A concurrent-safe processor should avoid unsafe shared mutable instance state. This runtime runs tasks concurrently in one Ruby process; it does not isolate mutable objects like Ractors do.

concurrent_safe! is a declaration of processor intent, not a proof. The runtime cannot verify that a processor avoids unsafe shared mutable state or uses scheduler-compatible I/O.

Important Limits

cdc-concurrent improves throughput only for I/O that cooperates with Ruby's Fiber scheduler. Blocking libraries that do not yield to the scheduler will still block the process.

Timeouts are applied per event task. They are not whole-batch or whole-transaction deadlines.

For CPU-bound processing, use cdc-parallel.

Roadmap

  • Move concurrent_safe! into cdc-core
  • Retry and backoff policies
  • Dead-letter handling
  • Async HTTP webhook helpers
  • Sink abstractions
  • Async Redis/OpenSearch integrations

Test Organization

The test suite is grouped by intent so the same structure can be reused across CDC ecosystem gems.

test/unit/          focused class and branch coverage
test/integration/   component interaction and runtime integration
test/behavior/      ecosystem contracts and guardrails
test/performance/   opt-in smoke benchmarks

Run the default quality suite:

bundle exec rake test

Run a specific group:

bundle exec rake test:unit
bundle exec rake test:integration
bundle exec rake test:behavior
bundle exec rake test:performance

The default test task runs unit, integration, and behavior tests. Performance tests are intentionally separate because they are environment-sensitive.

Benchmarking

cdc-concurrent includes reproducible benchmarks that compare serial processor execution against the Async-backed processor pool.

The benchmark focuses on three workload categories:

Workload Purpose
tiny Measure dispatch overhead
io Measure scheduler-friendly I/O concurrency
batch Measure batched CDC event I/O fanout

See benchmark/README.md for the full benchmark methodology, configuration reference, report schema, and interpretation guidance.
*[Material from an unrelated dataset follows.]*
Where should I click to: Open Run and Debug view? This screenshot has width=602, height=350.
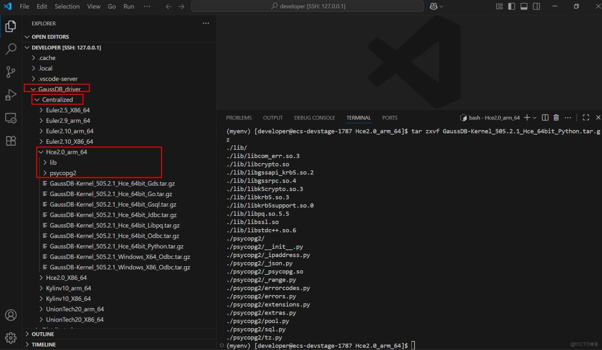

cdc-parallel and cdc-concurrent benchmark different bottlenecks. cdc-parallel measures CPU parallelism; cdc-concurrent measures I/O wait overlap. Their speedup ratios are not directly comparable.

Quick Start

Default I/O workload:

bundle exec rake benchmark:processor_pool

Tiny overhead workload:

BENCHMARK_WORKLOAD=tiny \
bundle exec rake benchmark:processor_pool

Batch workload:

BENCHMARK_WORKLOAD=batch \
BENCHMARK_BATCH_SIZE=1000 \
bundle exec rake benchmark:processor_pool

Concurrency sweep:

BENCHMARK_WORKLOAD=io \
BENCHMARK_CONCURRENCY_COUNTS=1,10,50,100 \
bundle exec rake benchmark:processor_pool

Credibility controls:

BENCHMARK_TRIALS=7 \
BENCHMARK_MIN_DURATION=0.25 \
BENCHMARK_ITERATIONS=1000 \
bundle exec rake benchmark:processor_pool

Benchmark Docker Image

Build and run the reusable Docker image:

bundle exec rake benchmark:docker_build
bundle exec rake benchmark:docker_run

Or run the image directly after it is published to GitHub Container Registry:

docker run --rm ghcr.io/kanutocd/cdc-concurrent-benchmark:main

The benchmark image is intended to follow the shared performance validation pattern across CDC Ecosystem gems, enabling reproducible benchmark execution locally, in CI, and across different development environments.

License

MIT.

About

Provides optional Async-backed I/O-concurrent execution for cdc-core. It accelerates I/O-bound Change Data Capture (CDC) event processing while preserving the cdc-core programming model.